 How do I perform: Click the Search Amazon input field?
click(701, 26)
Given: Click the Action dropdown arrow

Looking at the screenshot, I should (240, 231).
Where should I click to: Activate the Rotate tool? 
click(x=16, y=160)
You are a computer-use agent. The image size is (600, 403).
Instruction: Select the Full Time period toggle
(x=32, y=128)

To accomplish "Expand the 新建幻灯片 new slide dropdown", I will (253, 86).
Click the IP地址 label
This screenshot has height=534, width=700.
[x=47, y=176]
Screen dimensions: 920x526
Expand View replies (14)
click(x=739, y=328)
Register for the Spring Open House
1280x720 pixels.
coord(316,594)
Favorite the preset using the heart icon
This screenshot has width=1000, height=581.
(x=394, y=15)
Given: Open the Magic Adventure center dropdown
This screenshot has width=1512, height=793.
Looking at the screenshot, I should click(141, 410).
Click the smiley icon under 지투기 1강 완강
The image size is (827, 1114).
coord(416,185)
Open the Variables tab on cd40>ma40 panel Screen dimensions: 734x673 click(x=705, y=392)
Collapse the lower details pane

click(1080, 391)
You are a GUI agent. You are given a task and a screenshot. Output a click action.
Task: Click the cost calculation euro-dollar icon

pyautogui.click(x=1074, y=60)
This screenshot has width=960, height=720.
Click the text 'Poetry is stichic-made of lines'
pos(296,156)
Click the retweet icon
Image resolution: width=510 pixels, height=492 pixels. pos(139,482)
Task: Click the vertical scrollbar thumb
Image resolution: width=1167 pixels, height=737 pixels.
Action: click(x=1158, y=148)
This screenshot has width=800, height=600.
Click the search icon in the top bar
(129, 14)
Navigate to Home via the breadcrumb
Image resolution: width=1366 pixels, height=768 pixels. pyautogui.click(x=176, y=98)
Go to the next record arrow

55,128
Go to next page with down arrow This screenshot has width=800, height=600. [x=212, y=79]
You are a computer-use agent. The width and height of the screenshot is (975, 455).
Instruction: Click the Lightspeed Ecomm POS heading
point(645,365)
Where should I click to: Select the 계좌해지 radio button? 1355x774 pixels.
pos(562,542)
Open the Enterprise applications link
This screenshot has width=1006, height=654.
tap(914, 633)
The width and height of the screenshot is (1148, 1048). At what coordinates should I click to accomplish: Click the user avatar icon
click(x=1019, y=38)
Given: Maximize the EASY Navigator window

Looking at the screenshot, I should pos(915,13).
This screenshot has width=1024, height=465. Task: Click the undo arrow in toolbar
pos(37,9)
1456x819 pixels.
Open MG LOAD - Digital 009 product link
· · ·
Task requirements
Copy all lines from the material that hold "computer".

Output of the exercise
You are a computer-use agent. The image size is (600, 403).
You are a computer-use agent. The width and height of the screenshot is (975, 455).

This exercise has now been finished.